**Directions**
[A] Return the portion of the passage on testosterone in women that starts with "Testosterone is commonly" and goes on through "of well being.", copied word for word.
[B] Supply the next part of the passage on testosterone in women, picking up after its final sentence.

**Excerpted text**
Testosterone is commonly considered a male hormone, but is also found, in much smaller amounts, in women. A member of the androgen group of hormones, testosterone is produced in the adrenal glands and ovaries of women. Despite its relatively low levels, testosterone in women aids in the areas of bone and muscle density, sex drive, appetite, fat distribution, and an overall sense of well being.
Too much testosterone in women can result in the development of what are considered male characteristics, such as baldness or increased hair growth. It can also contribute to irregular menstrual cycles and acne. When testosterone levels are too low, women will often experience a reduced libido. Other than menopause, some of the conditions that can lower levels of testosterone for women include childbirth, endometriosis, drug and alcohol abuse, and chemotherapy.
Increasing the levels of testosterone in women is one of the techniques used to treat the symptoms many women experience during menopause. The ovaries and adrenal glands gradually produce less estrogen and progesterone as well as testosterone. The absence of sufficient levels of these hormones often results in hot flashes, mood swings, vaginal dryness, and insomnia, as well as other symptoms. Hormone replacement therapy attempts to replace some or all of these hormones in an effort to alleviate these symptoms.

**Recorded information**
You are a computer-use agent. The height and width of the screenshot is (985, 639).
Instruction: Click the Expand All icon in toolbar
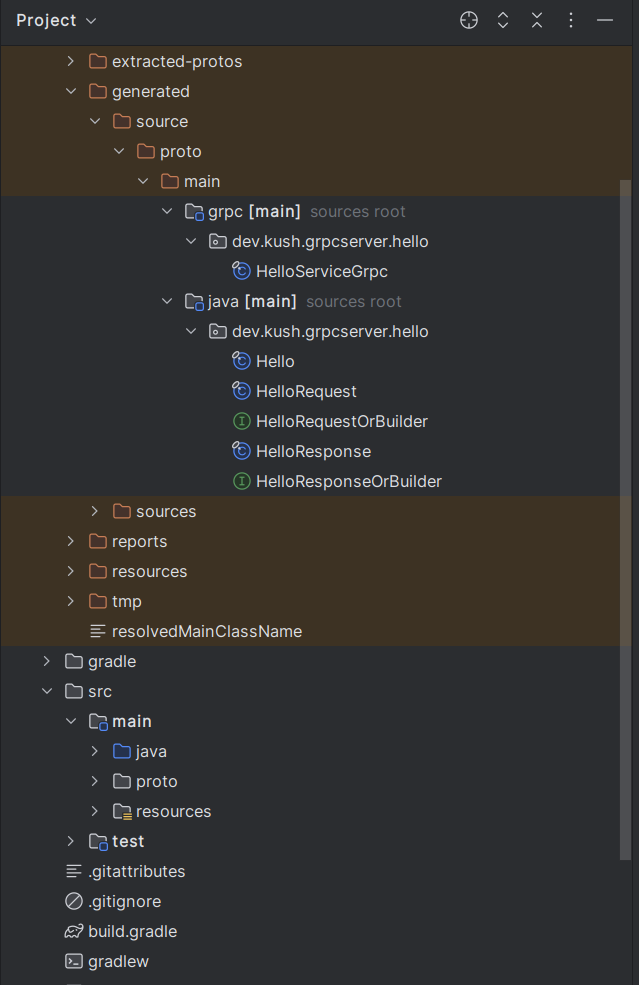coord(503,20)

**Answers for the exercise**
[A]
Testosterone is commonly considered a male hormone, but is also found, in much smaller amounts, in women. A member of the androgen group of hormones, testosterone is produced in the adrenal glands and ovaries of women. Despite its relatively low levels, testosterone in women aids in the areas of bone and muscle density, sex drive, appetite, fat distribution, and an overall sense of well being.

[B]
A common characteristic that women often share during menopause is a reduced libido. Testosterone therapy, which is the addition of testosterone to a hormone replacement therapy regimen, is often implemented because of the loss of sex drive. This therapy is not recommended for women who could possibly become pregnant due to potential dangers to the fetus. There are also cautions against the use of testosterone in women who have experienced heart disease, breast cancer, uterine cancer, or liver disease.
Testosterone for women can be administered in different forms and methods of delivery. Testosterone creams and patches are often preferred. With an oral testosterone, such as that found in the pill form of testosterone for women, the hormone must pass through the liver to be processed. This creates the possibility of cholesterol levels being adversely affected.
Certain medical conditions, such as the presence of ovarian or adrenal tumors, can stimulate an overproduction of testosterone for women. This can result in the development of masculine characteristics. One of the more common manifestations is excessive body hair. The menstrual cycle can also be disrupted.